Viscount Colville of Culross: Can you give us a bit more detail about how you expect that funding question to be answered?
Will Gore: We do not anticipate that it will be easily answered from within the industry itself. It is more likely that it would come from a potential range of external funding partners, either via grants or through existing partnerships being expanded. There are lots of things that we are already doing, such as moving towards much more online learning, which we would like to be able to offer, as I say, on a charitable rather than a commercial basis, but we will have to keep those conversations going until we find a way to do it.
Clearly, one option is via public funds, but who knows what appetite there might be for that? It seems to me personally, and this is probably the view of the NCTJ as well, that the Government have always, rightly, been extremely cautious about funding journalists. There are obvious pitfalls with that.
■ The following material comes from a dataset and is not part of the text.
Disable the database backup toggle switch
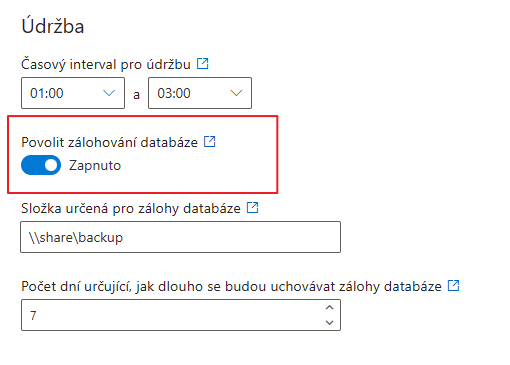tap(41, 165)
I am not at all convinced that there are the same pitfalls in the ancillary areas, such as training, provided it is done at arm’s length. I leave that thought with you.
Q32 Baroness Meyer: This is a follow-up to that question. If it is becoming more and more difficult to get access to training in a changing world, will that mean in the end that for freelance journalists and indeed for the older generation of journalists, who may have experience of life and write in a different fashion from young journalists who have more digital skills, we will move more and more towards digital and written journalism will slowly disappear unless we do something to support them?
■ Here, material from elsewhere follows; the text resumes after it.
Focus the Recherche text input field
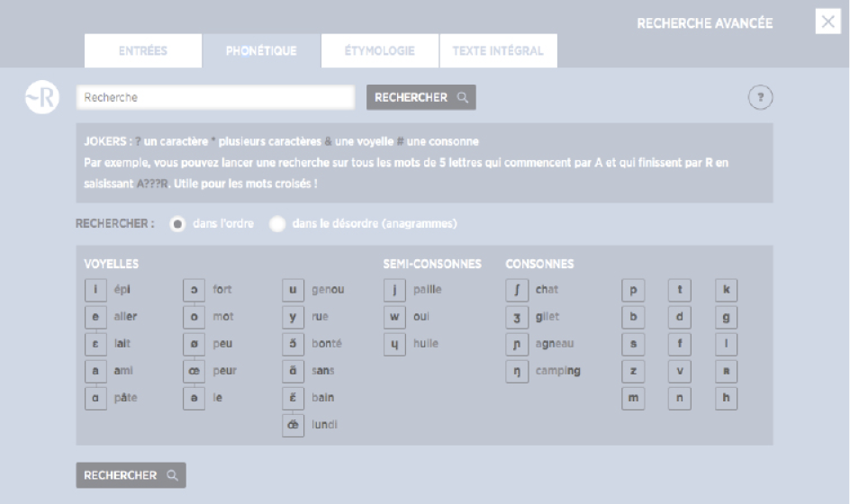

Will Gore: I do not know. There are still a significant number of people undertaking good-quality training and getting the core skills that they need to do journalism. The rates of people who do an NCTJ diploma and go into their first job are very high, and they are capable of hitting the ground running; there is no doubt about that at all. However, you are right that there is a question mark for people who have been in jobs for maybe 20 or 30 years, do not have digital skills and do not really know how to access training in them. Some of those people are perhaps not that interested in that, but others are and would like their skills developed, so there is a question on that.
Likewise, there is a question for freelancers. Freelance journalists often end up being quite specialised, because they do not have a skill that would enable them to do a shift on, let us say, a social media desk at an online news outlet, but they can pitch stories, interviews and op-eds. There are vast numbers of people doing that kind of work as well as doing other things at the same time that are not journalistic.
It is sort of self-evident that the more you equip journalists with a wider skill set, the more able they are to bring effective journalism to the table. That helps not only newsrooms but audiences.
Q33 Baroness Quin: You have already mentioned a number of areas where public policy could perhaps do more. You have mentioned apprenticeships. You have mentioned the education system in making pupils at school more aware of journalism. Just now you mentioned the possibility of state funding, particularly if it was related to training.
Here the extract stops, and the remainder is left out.